- _Try it_
Please write out the records exactly.

- _Exercise input_

#####

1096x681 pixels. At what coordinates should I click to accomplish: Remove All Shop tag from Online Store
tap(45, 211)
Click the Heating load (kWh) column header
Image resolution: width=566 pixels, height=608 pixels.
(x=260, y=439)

#####

- _Task solution_
1096x681 pixels. At what coordinates should I click to accomplish: Remove All Shop tag from Online Store
tap(45, 211)
Click the Heating load (kWh) column header
Image resolution: width=566 pixels, height=608 pixels.
(x=260, y=439)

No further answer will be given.